Остров бабочек - страница 37



– Это, что? – разъярился Геннадий Кондратьевич и верхние веки его глаз, цвета слитого какао, поднялись. Рыжие ресницы встопорщились иглами. – Ты мне ещё будешь указывать! А вот это не видела!

Он подошёл к ней и перед самым носом показал кукиш.

– Ах ты, скотина, – встала в полный рост Яшина. – Ты даже не стесняешься посторонних! Ещё раз поднесёшь свою поганую руку, я о твою тупую башку разобью эту вазу! Ах, ты бесстыжий!

– Сама бесстыжая, мартышка пустоголовая, – не остался в долгу глава клана Яшиных. – Зачем такой халатик облегающий одела? Чтоб показать какая у тебя талия, какие у тебя сиськи?

– Ах, ты животное, сколопендра брюхатая! – по щекам Раисы Александровны уже текли слёзы. Но это были слёзы не обиды, а злости. – Мразь, мразь!

– От мрази и слышу! – скрежетал зубами Геннадий Кондратьевич. – Думаешь, не знаю, к кому ты в воскресенья ходишь? Говоришь, к Нинке?! Чёрта с два! Яшина вокруг пальца не обведёшь. Видели вас в кафешке. Эх, ты, блудница вавилонская!

Яшин гневно и злорадно потряс указательным пальцем с бешенной скоростью, словно хотел, чтобы он у него оторвался.

– Ложь, ложь, – яростно заорала Яшина. – Знаю, откуда ветер дует. Сестра твоя незамужняя, сухостоина плешивая, грязью меня поливает!

– Не трожь, не трожь, вымра, мою сестру! Она святая!

– Святая?! Не смеши меня! А кто у Мешковых перстень стырил?

– Молчи, негодная!

– Сам молчи, кровосос рыжий!

Это уже было свыше моих сил. Яшины были невменяемы. Надеясь, что до рукоприкладства у них дело не дойдёт, я, неприметный статист разыгрываемой драмы, где играли первоклассные артисты, встал и пошёл в прихожую. На меня никто из супругов не обратил внимания. Надо же, раз пять бывал у них дома, а такого агрессивного противостояния ещё не наблюдал.

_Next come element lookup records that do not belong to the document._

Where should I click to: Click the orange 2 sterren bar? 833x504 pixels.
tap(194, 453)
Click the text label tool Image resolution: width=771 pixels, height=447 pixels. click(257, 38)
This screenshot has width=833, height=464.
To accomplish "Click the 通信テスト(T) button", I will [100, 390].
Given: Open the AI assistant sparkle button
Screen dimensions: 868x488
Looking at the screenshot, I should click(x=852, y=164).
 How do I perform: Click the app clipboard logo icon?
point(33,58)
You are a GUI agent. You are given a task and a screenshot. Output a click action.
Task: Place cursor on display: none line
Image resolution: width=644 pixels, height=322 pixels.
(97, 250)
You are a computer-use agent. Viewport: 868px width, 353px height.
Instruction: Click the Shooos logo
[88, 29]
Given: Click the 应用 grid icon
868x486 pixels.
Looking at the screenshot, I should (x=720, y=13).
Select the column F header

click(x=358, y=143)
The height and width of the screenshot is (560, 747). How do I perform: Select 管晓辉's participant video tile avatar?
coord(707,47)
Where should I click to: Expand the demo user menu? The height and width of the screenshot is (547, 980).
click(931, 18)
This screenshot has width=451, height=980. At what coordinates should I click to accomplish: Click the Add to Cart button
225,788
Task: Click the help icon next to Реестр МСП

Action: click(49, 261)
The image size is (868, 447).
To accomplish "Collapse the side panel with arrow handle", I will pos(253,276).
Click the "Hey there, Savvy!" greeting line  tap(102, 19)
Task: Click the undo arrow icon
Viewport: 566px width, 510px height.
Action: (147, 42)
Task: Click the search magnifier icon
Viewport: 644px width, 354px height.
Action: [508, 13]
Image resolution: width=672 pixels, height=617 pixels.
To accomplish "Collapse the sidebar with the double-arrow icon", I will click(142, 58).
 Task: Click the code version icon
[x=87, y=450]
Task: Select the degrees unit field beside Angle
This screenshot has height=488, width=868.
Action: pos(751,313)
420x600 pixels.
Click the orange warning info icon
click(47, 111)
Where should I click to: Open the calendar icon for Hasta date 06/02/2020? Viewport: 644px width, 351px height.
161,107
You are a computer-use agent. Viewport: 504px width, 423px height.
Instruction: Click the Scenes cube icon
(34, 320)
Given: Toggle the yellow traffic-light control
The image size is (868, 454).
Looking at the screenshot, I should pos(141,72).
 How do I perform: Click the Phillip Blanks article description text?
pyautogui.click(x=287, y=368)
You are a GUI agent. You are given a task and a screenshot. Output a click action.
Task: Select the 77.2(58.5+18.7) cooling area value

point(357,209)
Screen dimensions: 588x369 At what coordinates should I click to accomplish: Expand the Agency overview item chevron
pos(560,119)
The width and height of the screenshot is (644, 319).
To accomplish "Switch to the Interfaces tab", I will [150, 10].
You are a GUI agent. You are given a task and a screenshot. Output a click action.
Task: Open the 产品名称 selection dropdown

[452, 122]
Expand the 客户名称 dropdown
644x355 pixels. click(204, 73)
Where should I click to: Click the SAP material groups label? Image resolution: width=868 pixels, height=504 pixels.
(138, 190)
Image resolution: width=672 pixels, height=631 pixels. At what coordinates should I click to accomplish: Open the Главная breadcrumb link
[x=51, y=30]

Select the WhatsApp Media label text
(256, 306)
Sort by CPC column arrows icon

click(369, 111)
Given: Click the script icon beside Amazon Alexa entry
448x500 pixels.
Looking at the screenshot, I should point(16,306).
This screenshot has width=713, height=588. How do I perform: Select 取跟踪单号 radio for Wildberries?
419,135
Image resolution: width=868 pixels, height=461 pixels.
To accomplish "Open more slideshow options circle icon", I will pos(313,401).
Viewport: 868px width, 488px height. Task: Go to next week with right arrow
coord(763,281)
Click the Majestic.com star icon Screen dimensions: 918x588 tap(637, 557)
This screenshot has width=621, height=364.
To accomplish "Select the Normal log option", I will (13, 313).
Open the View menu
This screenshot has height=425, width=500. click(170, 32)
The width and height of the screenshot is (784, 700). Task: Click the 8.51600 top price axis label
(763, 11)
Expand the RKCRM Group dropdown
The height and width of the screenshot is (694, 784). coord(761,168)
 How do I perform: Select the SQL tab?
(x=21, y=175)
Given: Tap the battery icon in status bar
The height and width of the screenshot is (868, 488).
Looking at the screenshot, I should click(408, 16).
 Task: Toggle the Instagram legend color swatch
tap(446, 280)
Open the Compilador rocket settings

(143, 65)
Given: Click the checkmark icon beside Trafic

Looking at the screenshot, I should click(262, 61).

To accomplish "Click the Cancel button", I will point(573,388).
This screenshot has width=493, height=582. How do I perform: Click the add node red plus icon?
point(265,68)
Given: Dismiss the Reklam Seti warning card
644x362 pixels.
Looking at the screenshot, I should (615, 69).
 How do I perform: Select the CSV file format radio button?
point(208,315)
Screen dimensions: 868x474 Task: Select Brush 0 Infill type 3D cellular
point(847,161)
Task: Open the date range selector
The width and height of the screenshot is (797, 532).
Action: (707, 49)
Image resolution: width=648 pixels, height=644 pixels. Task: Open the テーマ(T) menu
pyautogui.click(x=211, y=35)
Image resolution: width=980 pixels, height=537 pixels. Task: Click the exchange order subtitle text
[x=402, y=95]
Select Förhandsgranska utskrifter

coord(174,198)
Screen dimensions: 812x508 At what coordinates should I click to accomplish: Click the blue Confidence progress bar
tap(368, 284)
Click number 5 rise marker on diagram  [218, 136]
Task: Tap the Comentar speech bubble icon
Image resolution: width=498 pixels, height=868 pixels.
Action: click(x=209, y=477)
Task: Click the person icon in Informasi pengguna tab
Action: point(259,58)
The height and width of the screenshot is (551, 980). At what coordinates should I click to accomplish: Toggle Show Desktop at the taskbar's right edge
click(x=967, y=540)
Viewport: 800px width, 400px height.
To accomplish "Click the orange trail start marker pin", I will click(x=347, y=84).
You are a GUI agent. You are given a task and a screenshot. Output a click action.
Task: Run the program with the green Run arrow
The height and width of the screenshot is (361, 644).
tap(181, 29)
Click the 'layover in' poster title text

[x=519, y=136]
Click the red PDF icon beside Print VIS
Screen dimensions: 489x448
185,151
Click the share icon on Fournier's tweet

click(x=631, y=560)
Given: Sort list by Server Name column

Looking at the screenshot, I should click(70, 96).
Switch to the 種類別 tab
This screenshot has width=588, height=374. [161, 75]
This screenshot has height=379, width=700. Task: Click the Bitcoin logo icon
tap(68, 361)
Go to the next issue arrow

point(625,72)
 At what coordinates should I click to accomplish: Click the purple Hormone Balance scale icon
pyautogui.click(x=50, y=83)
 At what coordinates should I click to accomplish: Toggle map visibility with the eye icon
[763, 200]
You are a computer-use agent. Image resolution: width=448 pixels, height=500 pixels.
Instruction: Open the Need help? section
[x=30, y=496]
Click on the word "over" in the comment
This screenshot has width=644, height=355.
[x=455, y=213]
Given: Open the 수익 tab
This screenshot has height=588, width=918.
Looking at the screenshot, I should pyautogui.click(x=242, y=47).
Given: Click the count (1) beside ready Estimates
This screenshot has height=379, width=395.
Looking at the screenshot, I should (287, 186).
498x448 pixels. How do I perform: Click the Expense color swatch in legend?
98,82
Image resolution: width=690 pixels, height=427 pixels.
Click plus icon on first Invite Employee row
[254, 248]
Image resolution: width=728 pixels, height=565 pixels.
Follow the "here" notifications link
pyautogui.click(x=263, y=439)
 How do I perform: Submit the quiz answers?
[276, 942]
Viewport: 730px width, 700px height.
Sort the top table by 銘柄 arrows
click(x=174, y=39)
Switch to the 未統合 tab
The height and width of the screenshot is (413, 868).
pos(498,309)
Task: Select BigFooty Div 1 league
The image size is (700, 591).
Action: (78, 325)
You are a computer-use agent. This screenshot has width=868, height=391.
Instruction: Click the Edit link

Когда я вышел во двор, такое было такое ощущение, как будто я выбрался из железных тисков какого-то монстра. Перед подъездом так же резво скакала пигалица Верка и так же сидел вполуразвалку на лавке и чего-то жевал толстый неповоротливый Гришка.

Увидев меня, Верка прекратила скакать и, устремив на меня своё вострое личико лисички, спросила:

– Нажаловались на Кольку-то?

В ответ я только вздохнул, потом сказал:

– Увы, пришлось.

– И правильно, что нажаловались, а то он кошку за хвост таскает.

– И стекло выбил камнем, – наябедничал Гришка.

Я не знал, что им сказать. Нажаловался-то, нажаловался, а что из этого вышло. Только открыл ящик Пандоры. И взглянув, жмурясь, на яркое солнце, отправился домой. На душе было тяжко, муторно. Нет, к этим Яшиным я больше ни ногой. Сыт по горло! Когда придёт Колька, всех собак на него спустят. Может, отец и физическую силу приложит. Мол, приятно нам от твоего козла-педагога выслушивать о твоих подвигах. В итоге, только ожесточение, которое рикошетом отразиться на его поведении в школе. Да. Называется, провёл воспитательную работу с родителями. Теперь можно в журнале галочку поставить. Тфу!

Я вынул из «ядерного» чемоданчика листок, на котором наметил ключевые фразы для беседы, и разорвал его на мелкие кусочки, и высоко подбросил вверх. Остатки исписанного листка медленно падали на мою бедную голову. Вот и посыпал себе голову пеплом. Тоже не плохо. Смирение никому ещё не вредило. Глядишь, какой-то выход найдётся из всего этого. Но всё же мир спятил. Окончательно спятил. Куда мы катимся с нашим воспитанием, образованием, цивилизацией? Никуда.